With a Corning Gorilla Glass DX lens, the watch measures 47 x 47 x 13.7mm and has a display resolution of 240 x 240 pixels.
Claimed to weigh 50g, the bezel is made from fibre-reinforced polymer, and is compatible with Garmin QuickFit watch bands, and plays nice with the Varia Lights.
Beyond the positioning chip, the Forerunner 945 sees a barometric altimeter, compass, gyroscope accelerometer, and can communicate with devices and sensors via Bluetooth, ANT+ and WiFi — including power meters.
Battery life is claimed to be up to two weeks in smartwatch mode, up to 36 hours in GPS mode and up to 10 hours in GPS mode with music.
The 945 also gets the FirstBeat calculations to analyse your recent activities and let you know if your training has been productive, while highlighting areas you might need to work on.
Interestingly, in the specs, Garmin shows the new ClimbPro Ascent planner as featured on the new Edge computers under ‘Outdoor Recreation Features,’ but on the profiles it’s available to, cycling is not listed.
The watch gets built-in full-colour base maps, and sees the brand’s Trendline routing, which uses Garmin Connect data to route you down popular roads and trails.
The new 945 also features Garmin Pay and can store up to 1,000 songs from synced playlists, including those from Spotify or Deezer.
Available in May, the Forerunner 945 will cost £520 / $600 / AU$950 for the watch alone.
Garmin Forerunner 245 and 245 Music
Slotting a few spaces down in the Forerunner hierarchy are the 245 and 245 Music. These watches maintain connectivity to the GPS, GLONASS and Galileo networks, built-in optical heart rate and Pulse OX sensors, and Bluetooth, ANT+ and WiFi Connectivity, but lack some of the sensors and functionality of the 945.

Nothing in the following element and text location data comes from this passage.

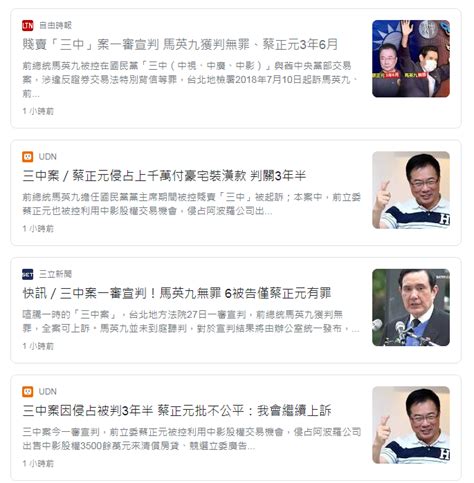The width and height of the screenshot is (474, 483).
Task: Click the LTN 自由時報 source icon
Action: point(28,25)
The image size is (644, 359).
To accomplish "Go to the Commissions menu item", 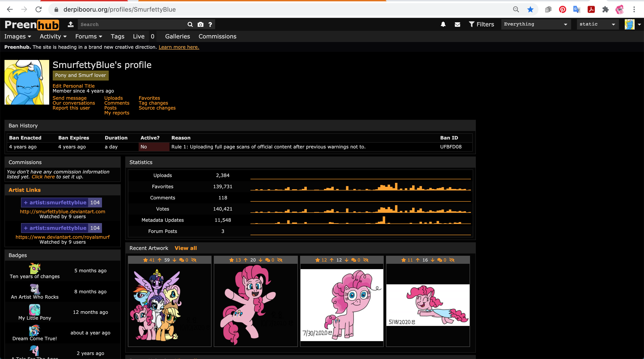I will 217,37.
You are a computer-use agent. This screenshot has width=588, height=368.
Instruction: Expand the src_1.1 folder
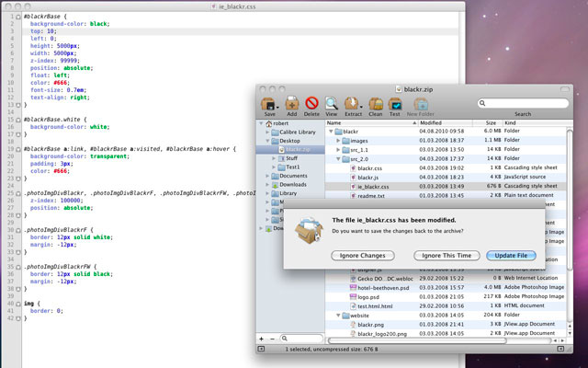pos(340,150)
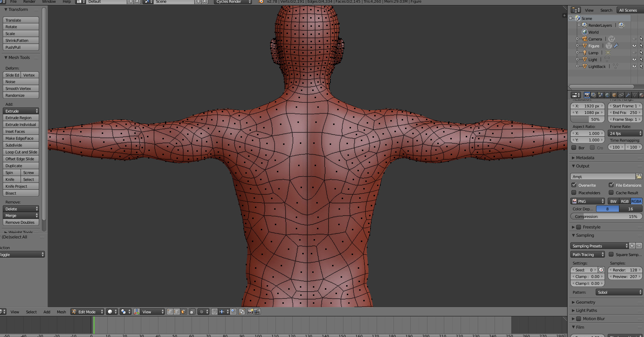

With a slightly smaller form factor, the 245 still sees a Corning Gorilla Glass 3 lens, measures 42.3 x 42.3 x 12.2 mm, has a fibre-reinforced bezel, 240 x 240 pixels display and is a claimed weight of 38.5g.

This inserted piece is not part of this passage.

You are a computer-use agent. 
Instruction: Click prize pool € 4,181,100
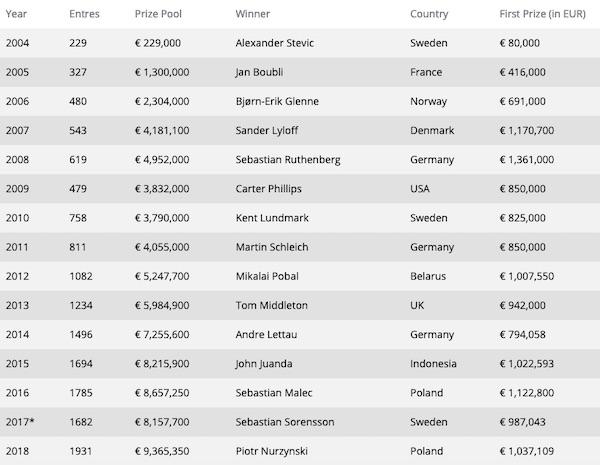coord(162,131)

The battery life is slightly reduced and claims up to 7 days in smartwatch mode, up to 6 hours in GPS mode with music and up 24 hours GPS mode without music.

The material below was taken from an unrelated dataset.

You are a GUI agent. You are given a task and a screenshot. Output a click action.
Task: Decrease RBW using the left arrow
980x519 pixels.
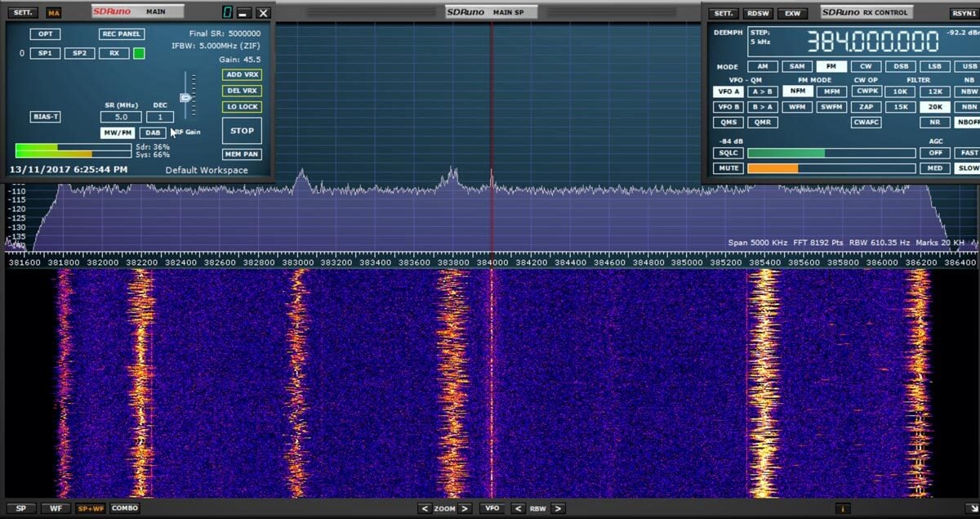click(x=517, y=508)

The 245 only gets a built-in compass and accelerometer, so altitude measurement will be gleaned from GPS, which are often inaccurate. The watch also lacks support for power meters and misses out on ClimbPro too.
Even still, the lower end watch does feature the FirstBeat training software, support for the Varia lights, breadcrumb-style navigation and the ability to sync workouts through Garmin Coach.
The Forerunner 245 starts at £250 / $300 / AU$500 and costs an extra fifty bucks for the music version.
Garmin Forerunner 45 and 45S
At £170 / $200 / AU$300 the Forerunner 4 and 4S might be the most budget-friendly and basic watches in the range, but they are still more capable than what we would class as a ‘fitness tracker’, such as the Vivoactive watches.
These cheaper Forerunners have all the basic features of their more expensive counterparts including GPS, GLONASS and Galileo positioning, ANT+ connectivity, and built-in optical heart rate and an accelerometer.
The ‘S’ version is designed for smaller wrists measuring 39.5 x 39.5 x 11.4 mm (with case), while the standard version is 42 x 42 x 11.4 mm. Both share a 208 x 208px screen and have a claimed battery life of up to 7 days in Smartwatch mode and 13 hours with GPS tracking.
Being where it is in the range, sensor support is limited, and only basic cycling metrics are available, but the watch does have a cycling-specific profile with the ability to add indoor cycling through Garmin Connect.
The specs mention iPhone and Android compatibility, however, the same spec sheet doesn’t mention a Bluetooth connection.